The nun’s head had a repetitive sideways tick that kept time with the heavier beats of rain on the roof. No one knew where Sister Carlos had come from. Some girls claimed her accent was more New York than Boston but to Beattie she just sounded like a raspy old lady. There was nothing about her that told a complete story. She was simply the librarian. But that was a cop-out and Beattie apologized and rubbed the woman’s wrinkled hands. Sister Carlos had a story. It’d been told in full through the typewriter and though no one ever read it, at least it’d been told. Beattie rubbed the woman’s hands and cried, I’m sorry Come back I’m sorry Come back. The Welles family story had seemed more important.
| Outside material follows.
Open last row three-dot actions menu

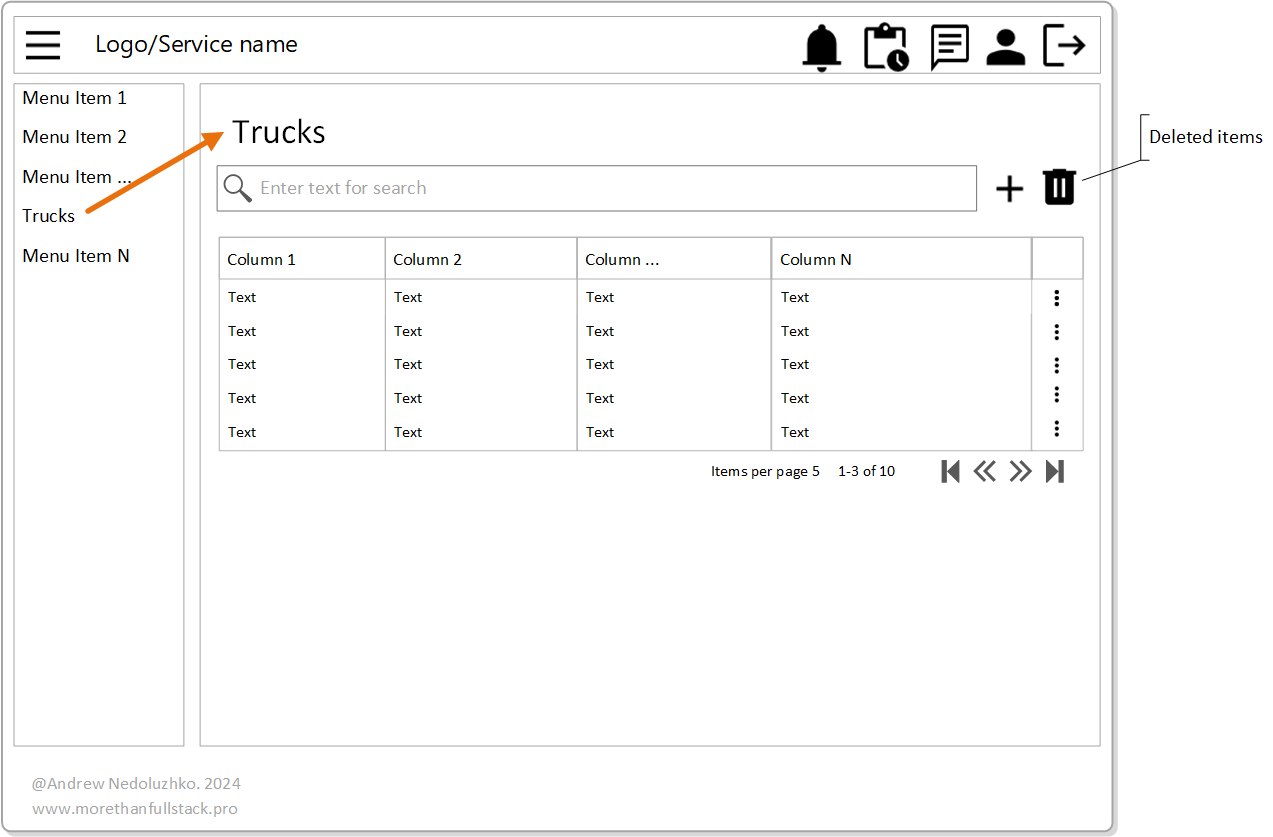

On the seventh day of rain, Beattie went searching for a solution at Mrs. Ribeiro’s shop and found the building destroyed. The windows were blown out and river silt had gathered in dunes on the roof. The walls were cracked and the entire place seemed like a delicate card house. Only the door stood resolute.
Beattie needed to smoke out her head but the shop was in ruins, the typewriter was gone, and it would all stay that way.